- The Washington Times - Wednesday, May 15, 2019

Here’s a riddle for you: When is a ploy not a ploy?

And now for the answer — when it’s Democrats staging the ploy.

More than 20 Democrats in the House are setting the stage for a 12-hour public reading of Special Counsel Robert Mueller’s report on Russia, in all its 448-page glory, minus the redactions, of course. Their stated purpose?

To get to the truth.

To get the truth to the American people.

To do the due diligence the American people both expect and deserve.

How honorable. Wink-wink.

“The #MuellerReport cannot be summarized in a tweet, headline or news segment,” tweeted Rep. Mary Gay Scanlon, Pennsylvania Democrat. “This administration and its enablers do not want the American people to hear the contents of this report — but we have a responsibility to share the report in its entirety with the American people.”

’Cause nothing says gift to the American people like another long-drawn-out waste-of-time from tax-paid humble servants, right?

Scanlon, in an interview with The Washington Post, estimated it will take between 12 and 14 hours to read the full report — which, by the way, is already available to the American public to read on its collective and-or individual own time.
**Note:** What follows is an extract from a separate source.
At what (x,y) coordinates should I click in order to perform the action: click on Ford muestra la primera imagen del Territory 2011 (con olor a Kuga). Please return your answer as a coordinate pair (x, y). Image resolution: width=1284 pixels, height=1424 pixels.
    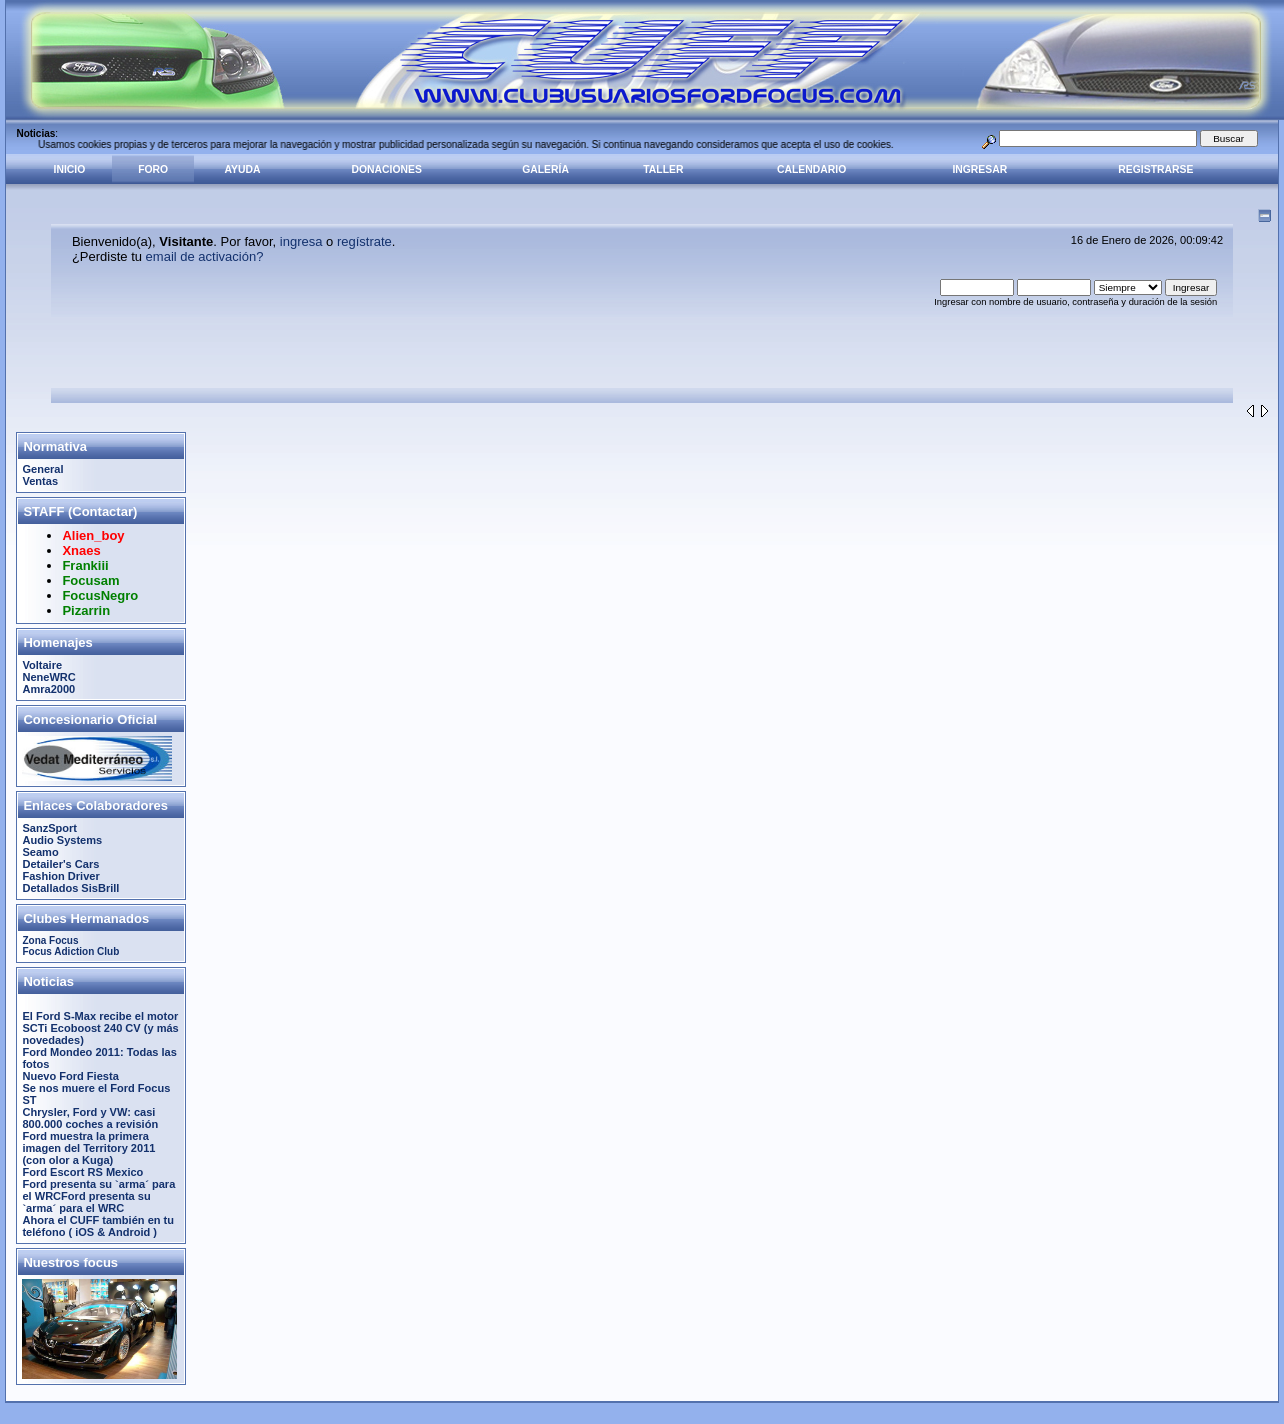
    Looking at the image, I should click on (88, 1148).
In other words: Citizens already have the choice whether or not to read this report. But Democrats want to stage an event to draw media. And that media draw will lead Democrats to do exactly what Scanlon says is impossible to do: sum the report in news segments and headlines that will then feed tweets. 

The shocker here is the Democrats still want it believed that this reading is not a political stunt aimed at drawing out the left’s frenzied quest to find President Donald Trump guilty of some sort of impeachable offense.

“It’s not a ploy to keep anything going,” Scanlon said. “[Y]ou know, it may be inconvenient, it may be time-consuming, but it’s what we have to do.”

Right. And that’s called a lie. 

But of course, this public reading is a ploy. Only the most dim-witted could possibly see otherwise.